Condi à Paris. Une main tendue vers l’Europe

Tailleur bleu marine et collier de perles, Condoleezza Rice a fait son numéro de charme le 8 février à l’Institut d’études politiques de Paris devant un parterre d’invités triés sur le volet. Son discours ferme et optimiste a marqué un tournant dans les relations entre l’Europe et les États-Unis : "Mettons sur la table nos idées, notre expérience et nos ressources, discutons et décidons ensemble de la meilleure façon de les utiliser au service du changement démocratique". Il n’est donc plus question, comme elle l’aurait déclaré il y a plusieurs mois, de "punir la France, d’ignorer l’Allemagne et de pardonner à la Russie"…Mais son sourire et son professionnalisme n’ont pas caché une détermination sans faille ; si "la réunion de Rabat a été un grand succès" "le statu quo dans le monde arabe est inacceptable et les réformes sont urgentes". La croisade des États-Unis est loin d’être terminée.

I.B



Corée du nord. Pyongyang se fâche

Ce communiqué nord-coréen cinglant, c’est la première réaction officielle au discours de l’État de l’Union prononcé par le président américain G. W. Bush. En réponse aux brimades et menaces américaines, la Corée du Nord a déclaré jeudi s’être dotée de la bombe atomique pour se protéger des États-Unis accusés de vouloir renverser son régime, et a refusé de reprendre des négociations sur son programme nucléaire. Le ministère nord-coréen des Affaires étrangères a affirmé que le pays a décidé de renforcer son arsenal nucléaire face à l’hostilité de la seconde administration Bush. "Nous nous sommes déjà retirés du Traité de non prolifération nucléaire et avons fabriqué des armes atomiques par mesure d’auto-défense face à la politique de moins en moins déguisée de l’administration Bush d’isolement et étouffement de la République démocratique populaire de Corée", rapporte le communiqué. Inquiétante escalade.



Lu pour vous.
Charm-El-Cheikh… et après ?
(Jeudi 10 février, Al Quods Al Arabi)

Éditorial

Le sommet de Charm-El-Cheikh s’est terminé. Les choses ont repris leur cours normal dans les terres palestiniennes occupées. Et déjà un premier accroc au cessez-le-feu. Des colons israéliens ont tiré sur un adolescent palestinien à Rafah dans la bande de Gaza. Le jeune homme a été emmené à l’hôpital dans un état grave.
Ce cessez-le-feu, qualifié par certains, de plus grand exploit du sommet, paraît inégal. Car d’ordinaire, un tel accord a lieu entre deux forces du même poids, surtout militaire.

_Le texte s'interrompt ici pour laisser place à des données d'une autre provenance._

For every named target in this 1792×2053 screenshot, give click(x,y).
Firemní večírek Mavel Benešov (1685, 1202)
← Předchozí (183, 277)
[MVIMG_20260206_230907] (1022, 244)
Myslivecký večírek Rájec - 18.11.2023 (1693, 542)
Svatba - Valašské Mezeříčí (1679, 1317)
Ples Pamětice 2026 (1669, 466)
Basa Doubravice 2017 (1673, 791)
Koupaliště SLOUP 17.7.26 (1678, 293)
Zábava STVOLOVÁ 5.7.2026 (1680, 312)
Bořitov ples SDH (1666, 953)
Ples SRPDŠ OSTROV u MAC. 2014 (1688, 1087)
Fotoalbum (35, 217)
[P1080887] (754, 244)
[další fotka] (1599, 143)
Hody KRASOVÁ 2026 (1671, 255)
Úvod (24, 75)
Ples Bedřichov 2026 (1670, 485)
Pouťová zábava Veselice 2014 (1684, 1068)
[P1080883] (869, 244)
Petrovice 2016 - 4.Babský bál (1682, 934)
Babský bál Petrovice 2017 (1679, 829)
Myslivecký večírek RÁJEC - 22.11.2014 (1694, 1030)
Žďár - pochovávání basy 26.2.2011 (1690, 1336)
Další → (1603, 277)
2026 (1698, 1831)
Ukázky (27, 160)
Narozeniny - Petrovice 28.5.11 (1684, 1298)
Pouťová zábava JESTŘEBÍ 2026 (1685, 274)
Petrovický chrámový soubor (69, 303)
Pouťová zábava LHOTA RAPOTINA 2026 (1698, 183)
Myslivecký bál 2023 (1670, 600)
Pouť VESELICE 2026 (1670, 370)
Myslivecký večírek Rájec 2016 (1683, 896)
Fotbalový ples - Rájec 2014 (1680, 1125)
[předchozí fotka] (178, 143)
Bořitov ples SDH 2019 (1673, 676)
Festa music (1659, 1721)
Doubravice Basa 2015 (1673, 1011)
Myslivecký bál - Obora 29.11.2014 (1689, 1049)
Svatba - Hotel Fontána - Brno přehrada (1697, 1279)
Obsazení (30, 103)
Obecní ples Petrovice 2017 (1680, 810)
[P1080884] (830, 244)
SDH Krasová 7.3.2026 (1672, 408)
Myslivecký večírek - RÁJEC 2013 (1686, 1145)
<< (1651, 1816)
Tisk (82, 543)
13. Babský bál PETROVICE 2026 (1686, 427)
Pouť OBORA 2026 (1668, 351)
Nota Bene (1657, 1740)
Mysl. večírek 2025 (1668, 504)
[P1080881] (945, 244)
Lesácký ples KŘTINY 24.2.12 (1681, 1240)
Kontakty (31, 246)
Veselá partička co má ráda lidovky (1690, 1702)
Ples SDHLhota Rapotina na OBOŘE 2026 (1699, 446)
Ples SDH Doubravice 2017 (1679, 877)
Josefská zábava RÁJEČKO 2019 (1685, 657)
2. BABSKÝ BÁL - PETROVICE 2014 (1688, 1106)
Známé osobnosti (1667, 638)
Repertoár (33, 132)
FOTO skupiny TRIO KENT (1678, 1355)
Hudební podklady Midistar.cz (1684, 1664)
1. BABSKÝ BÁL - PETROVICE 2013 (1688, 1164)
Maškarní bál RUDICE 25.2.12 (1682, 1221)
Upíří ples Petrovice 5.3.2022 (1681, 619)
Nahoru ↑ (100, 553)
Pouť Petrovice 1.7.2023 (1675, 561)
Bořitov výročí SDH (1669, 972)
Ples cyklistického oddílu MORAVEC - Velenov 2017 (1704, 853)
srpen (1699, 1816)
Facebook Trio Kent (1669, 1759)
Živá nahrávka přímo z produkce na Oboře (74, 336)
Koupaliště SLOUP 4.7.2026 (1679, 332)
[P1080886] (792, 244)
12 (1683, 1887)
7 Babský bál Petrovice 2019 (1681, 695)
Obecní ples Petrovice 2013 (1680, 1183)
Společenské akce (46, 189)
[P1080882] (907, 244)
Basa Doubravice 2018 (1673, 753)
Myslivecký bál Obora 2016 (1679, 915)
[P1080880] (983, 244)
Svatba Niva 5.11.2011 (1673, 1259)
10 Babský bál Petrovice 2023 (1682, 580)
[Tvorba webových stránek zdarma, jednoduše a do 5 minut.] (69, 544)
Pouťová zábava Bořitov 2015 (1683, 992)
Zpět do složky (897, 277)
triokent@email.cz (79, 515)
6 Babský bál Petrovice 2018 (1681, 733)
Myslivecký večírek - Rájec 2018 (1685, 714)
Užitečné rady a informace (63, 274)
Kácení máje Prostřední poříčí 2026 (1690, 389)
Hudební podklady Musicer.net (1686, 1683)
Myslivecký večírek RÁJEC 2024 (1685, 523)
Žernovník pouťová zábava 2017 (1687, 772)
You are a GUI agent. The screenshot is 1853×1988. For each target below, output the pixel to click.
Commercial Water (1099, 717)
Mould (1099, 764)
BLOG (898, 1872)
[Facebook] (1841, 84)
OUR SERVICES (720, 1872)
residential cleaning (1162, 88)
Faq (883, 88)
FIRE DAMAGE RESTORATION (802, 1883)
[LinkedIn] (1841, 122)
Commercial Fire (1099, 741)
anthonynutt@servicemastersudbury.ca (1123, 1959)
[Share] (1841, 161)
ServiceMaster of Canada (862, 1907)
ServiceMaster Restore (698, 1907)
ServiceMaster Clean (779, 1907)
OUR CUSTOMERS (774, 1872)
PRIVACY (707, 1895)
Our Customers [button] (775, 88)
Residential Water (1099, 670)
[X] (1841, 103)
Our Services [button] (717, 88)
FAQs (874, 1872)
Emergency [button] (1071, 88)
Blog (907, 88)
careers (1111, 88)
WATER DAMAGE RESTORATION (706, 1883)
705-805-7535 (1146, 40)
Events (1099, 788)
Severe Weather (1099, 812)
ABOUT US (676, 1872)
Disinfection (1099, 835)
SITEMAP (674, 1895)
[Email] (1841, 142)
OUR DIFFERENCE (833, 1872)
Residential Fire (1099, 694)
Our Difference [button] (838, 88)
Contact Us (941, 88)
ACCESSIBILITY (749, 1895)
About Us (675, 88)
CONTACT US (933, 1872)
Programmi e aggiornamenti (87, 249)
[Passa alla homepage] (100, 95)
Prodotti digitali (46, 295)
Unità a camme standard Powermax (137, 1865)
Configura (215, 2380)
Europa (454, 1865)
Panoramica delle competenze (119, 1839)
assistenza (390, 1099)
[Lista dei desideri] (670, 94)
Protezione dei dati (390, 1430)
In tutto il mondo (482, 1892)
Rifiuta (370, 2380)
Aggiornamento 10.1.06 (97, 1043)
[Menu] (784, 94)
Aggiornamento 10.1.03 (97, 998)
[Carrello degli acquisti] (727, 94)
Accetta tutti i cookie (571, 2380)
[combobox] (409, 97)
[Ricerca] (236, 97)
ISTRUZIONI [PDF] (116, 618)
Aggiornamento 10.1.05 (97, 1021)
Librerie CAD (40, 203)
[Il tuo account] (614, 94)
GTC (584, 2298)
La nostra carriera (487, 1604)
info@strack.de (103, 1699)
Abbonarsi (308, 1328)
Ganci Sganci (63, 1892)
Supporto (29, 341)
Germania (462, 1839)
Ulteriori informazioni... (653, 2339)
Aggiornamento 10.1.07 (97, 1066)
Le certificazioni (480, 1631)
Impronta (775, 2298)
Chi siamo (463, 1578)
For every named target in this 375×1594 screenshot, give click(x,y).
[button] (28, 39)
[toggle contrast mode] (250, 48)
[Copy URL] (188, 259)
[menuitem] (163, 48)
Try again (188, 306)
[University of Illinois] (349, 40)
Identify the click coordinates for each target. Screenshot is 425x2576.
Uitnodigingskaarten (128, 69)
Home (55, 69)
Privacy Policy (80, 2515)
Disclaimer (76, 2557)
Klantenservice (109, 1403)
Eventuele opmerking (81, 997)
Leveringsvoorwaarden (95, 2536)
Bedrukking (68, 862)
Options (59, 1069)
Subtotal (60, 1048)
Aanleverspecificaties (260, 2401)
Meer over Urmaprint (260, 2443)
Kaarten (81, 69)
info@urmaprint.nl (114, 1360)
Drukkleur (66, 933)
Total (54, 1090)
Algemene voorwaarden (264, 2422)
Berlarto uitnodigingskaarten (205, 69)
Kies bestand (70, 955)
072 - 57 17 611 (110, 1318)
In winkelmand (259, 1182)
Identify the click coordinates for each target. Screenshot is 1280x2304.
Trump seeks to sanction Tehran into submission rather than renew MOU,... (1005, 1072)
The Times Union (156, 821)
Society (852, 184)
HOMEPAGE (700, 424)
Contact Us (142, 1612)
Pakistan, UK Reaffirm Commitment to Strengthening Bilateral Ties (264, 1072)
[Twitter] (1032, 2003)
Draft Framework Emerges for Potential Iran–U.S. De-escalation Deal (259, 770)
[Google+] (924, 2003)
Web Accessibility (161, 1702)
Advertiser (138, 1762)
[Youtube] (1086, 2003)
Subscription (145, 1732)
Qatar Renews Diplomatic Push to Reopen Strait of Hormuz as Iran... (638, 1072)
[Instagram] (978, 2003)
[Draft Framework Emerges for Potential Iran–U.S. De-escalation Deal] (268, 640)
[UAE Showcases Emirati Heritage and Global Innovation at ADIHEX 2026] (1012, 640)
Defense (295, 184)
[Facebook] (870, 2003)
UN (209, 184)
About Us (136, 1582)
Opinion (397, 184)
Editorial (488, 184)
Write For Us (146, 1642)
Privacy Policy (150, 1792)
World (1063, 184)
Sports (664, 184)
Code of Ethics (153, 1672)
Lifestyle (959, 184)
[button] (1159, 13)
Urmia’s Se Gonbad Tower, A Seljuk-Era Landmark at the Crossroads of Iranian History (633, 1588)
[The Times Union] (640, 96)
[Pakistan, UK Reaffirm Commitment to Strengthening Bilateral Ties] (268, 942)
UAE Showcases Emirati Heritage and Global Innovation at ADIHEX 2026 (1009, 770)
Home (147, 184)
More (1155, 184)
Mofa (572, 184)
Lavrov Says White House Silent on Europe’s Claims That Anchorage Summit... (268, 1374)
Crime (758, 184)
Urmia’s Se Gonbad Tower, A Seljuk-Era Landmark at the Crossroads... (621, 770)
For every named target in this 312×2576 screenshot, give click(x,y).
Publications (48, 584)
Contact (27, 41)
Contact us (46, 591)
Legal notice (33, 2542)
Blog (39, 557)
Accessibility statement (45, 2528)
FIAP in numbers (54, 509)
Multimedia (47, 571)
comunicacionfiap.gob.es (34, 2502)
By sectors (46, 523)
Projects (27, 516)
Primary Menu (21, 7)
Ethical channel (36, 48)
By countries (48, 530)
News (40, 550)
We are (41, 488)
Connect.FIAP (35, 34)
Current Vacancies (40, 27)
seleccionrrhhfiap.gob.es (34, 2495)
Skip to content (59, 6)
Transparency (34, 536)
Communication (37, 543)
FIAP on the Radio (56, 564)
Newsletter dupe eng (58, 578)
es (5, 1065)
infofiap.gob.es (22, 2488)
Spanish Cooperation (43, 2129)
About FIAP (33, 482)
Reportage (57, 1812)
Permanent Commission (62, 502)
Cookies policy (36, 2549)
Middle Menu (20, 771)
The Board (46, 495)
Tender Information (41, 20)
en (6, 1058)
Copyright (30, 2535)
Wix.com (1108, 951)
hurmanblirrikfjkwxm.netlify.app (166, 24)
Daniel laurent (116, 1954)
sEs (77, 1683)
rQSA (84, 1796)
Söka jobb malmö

Or personne n’ignore la différence abyssale qui sépare Israéliens et Palestiniens sur ce point. Il a été question de beaucoup de trêves à Charm-El-Cheikh, Camp David, Aqaba, Washington etc. Ces questions ont fait long feu pour une raison très simple. Elles sont le fruit d’une pression américaine, israélienne et arabe sur la Palestine. Le sommet de Charm-El-Cheikh ne dérogera pas à la règle.
On peut se demander en quoi Condoleezza Rice et son président George W. Bush qualifient ce sommet "d’historique". La vérité est que ce sommet a accouché d’une souris. L’accord conclu est sécuritaire avant tout. Ce cessez-le-feu sera balayé dans quelques semaines au meilleur des cas. L’accord historique est celui qui coupera les racines du conflit et qui conduira à une paix tangible et complète. Et cela n’a pas eu lieu à Charm-El-Cheikh. Les problèmes de fond subsistent : de la question des colonies au statut de Jérusalem. Le plus dur reste à faire : convaincre les hommes politique d’accepter les sacrifices indispensables.